The spread between 30-year fixed mortgages and adjustable-rate loans is narrowing. Demand for ARMs is falling. Turns out when the thing that made you look smart costs almost the same as the thing that won't f*ck you in three years, people pick the second one.
ARMs exist because someone at a kitchen table once said "What if we saved forty basis points a month" and then never finished the sentence. That person is now explaining to their spouse why their mortgage payment went up thirty percent. The spouse is nodding. The spouse already called a divorce attorney.

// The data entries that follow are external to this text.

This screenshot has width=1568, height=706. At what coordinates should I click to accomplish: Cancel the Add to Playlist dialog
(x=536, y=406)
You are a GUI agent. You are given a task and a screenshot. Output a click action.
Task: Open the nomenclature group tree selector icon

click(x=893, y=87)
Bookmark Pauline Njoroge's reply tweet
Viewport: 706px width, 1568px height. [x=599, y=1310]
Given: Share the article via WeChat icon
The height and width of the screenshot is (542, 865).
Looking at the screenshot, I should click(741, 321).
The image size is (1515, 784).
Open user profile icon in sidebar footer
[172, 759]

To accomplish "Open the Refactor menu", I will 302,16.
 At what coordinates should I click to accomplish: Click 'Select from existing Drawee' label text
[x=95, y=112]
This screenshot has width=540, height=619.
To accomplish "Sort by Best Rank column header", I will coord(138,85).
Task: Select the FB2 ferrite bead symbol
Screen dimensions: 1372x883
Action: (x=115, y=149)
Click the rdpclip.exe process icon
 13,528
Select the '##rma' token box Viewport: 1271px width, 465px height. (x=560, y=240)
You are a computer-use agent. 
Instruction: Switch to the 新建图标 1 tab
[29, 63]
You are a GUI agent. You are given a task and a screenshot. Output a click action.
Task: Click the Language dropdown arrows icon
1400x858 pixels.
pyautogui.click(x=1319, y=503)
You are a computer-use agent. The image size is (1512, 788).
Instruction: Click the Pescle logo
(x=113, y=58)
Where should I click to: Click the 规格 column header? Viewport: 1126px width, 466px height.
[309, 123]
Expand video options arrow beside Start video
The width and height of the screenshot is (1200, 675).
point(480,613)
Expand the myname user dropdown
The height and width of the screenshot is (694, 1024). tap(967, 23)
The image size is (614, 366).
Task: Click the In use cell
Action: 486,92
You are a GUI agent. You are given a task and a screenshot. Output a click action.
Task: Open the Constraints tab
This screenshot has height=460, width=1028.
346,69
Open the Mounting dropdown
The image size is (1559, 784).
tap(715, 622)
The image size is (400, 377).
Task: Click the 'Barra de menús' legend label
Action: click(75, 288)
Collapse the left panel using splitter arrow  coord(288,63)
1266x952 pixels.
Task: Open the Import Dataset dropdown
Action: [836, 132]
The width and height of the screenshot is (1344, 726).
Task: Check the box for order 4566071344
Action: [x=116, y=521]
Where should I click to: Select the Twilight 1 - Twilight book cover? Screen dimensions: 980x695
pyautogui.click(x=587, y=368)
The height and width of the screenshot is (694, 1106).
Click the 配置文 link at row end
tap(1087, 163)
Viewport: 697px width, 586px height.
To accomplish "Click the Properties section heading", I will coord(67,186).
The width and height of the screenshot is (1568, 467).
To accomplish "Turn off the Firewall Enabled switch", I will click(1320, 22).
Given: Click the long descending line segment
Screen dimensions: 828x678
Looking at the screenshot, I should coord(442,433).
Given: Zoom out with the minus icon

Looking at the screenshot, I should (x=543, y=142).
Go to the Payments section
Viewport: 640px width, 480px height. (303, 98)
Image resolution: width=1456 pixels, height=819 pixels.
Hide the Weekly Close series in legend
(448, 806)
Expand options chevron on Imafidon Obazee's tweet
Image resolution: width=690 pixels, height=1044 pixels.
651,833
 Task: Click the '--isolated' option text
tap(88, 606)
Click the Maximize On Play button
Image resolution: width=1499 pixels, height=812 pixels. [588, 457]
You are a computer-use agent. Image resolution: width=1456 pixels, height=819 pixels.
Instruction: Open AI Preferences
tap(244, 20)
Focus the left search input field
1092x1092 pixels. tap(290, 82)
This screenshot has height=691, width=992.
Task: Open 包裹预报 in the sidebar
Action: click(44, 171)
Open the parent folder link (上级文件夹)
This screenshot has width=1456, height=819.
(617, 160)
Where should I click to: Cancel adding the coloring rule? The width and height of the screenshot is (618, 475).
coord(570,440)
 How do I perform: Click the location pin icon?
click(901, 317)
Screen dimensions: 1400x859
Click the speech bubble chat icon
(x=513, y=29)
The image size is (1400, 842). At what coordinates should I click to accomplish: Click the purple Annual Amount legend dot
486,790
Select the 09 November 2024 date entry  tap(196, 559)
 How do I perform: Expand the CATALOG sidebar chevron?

Fixed-rate mortgages are boring. They sit there like a married couple at Olive Garden on a Tuesday. Same payment every month until you die or refinance, whichever comes first. ARMs are exciting. They're like hiring a clown for your kid's birthday party and finding out halfway through he's drunk. Sure, he was cheaper than the good clown. But now he's crying in your azaleas.
The advantage of an ARM was always the lower initial rate. Get in cheap, refinance before the rate adjusts, repeat until you're a real estate genius with a podcast. Except now the initial rate is almost identical to the fixed rate. So you're taking on reset risk for the privilege of saving twelve dollars a month. That's not a strategy. That's a disorder.
Homebuyers looked at the rate sheet and did math. They discovered that gambling on future interest rates to save the cost of two Chipotle bowls wasn't worth it. This required no analysis. It required third-grade subtraction. But we're calling it news because the mortgage industry needed something to justify their existence this quarter.
The real tragedy is that someone somewhere is still choosing the ARM because they're convinced they're smarter than the market, and that confidence will carry them through the next rate reset like a vision board.